Contra a opinião do presidente francês Raymond Poincaré e do general Philippe Pétain, o marechal Foch, comandante-em-chefe das forças aliadas, e o chefe de governo, Georges Clemenceau, decidiram pôr fi m aos combates e não levar a guerra para a Alemanha. Em 5 de novembro, dois dias após a capitulação do Império Austro-Húngaro, tudo se acelerou. Enviados alemães, liderados pelo ministro de Estado Mathias Erzberger e pelo diplomata Alfred von Oberndorff, receberam ordens para ultrapassar as linhas aliadas.

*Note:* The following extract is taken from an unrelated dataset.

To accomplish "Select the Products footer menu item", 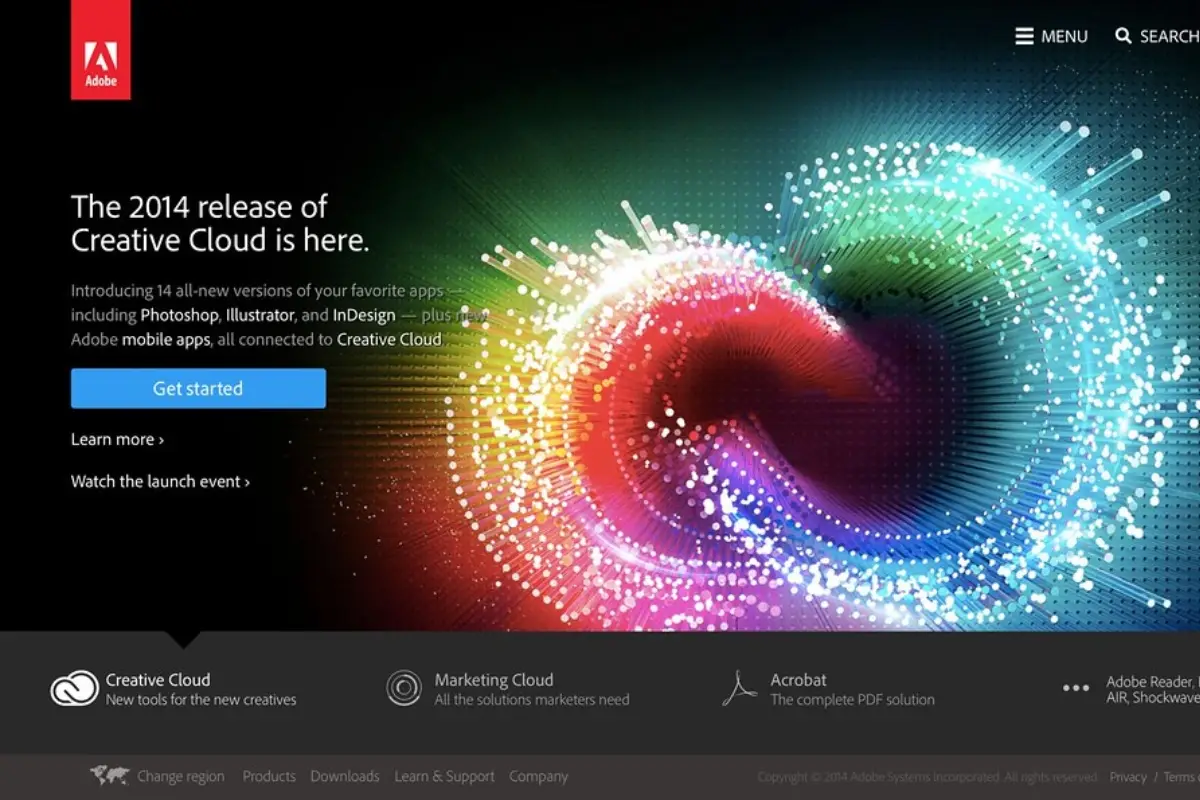I will click(x=269, y=776).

Em 7 de novembro, perto da cidade francesa de La Capelle, ao norte do país, o primeiro cessar-fogo foi anunciado para permitir a passagem da delegação alemã. A missão foi acompanhada até a estação Tergnier, a cerca de 70 km de distância, onde tomou um trem para uma clareira em uma floresta perto de Compiègne, onde Foch esperava os alemães. Em 8 de novembro, o marechal recebe os alemães em seu vagão. “Vocês querem o armistício?”, perguntou. Vinte dois anos depois, Adolf Hitler se vingaria dos Aliados ao obrigar os franceses a assinarem sua rendição na mesma floresta, e ainda por cima na mesma carruagem onde fora decretado o cessar-fogo da 1ª Guerra.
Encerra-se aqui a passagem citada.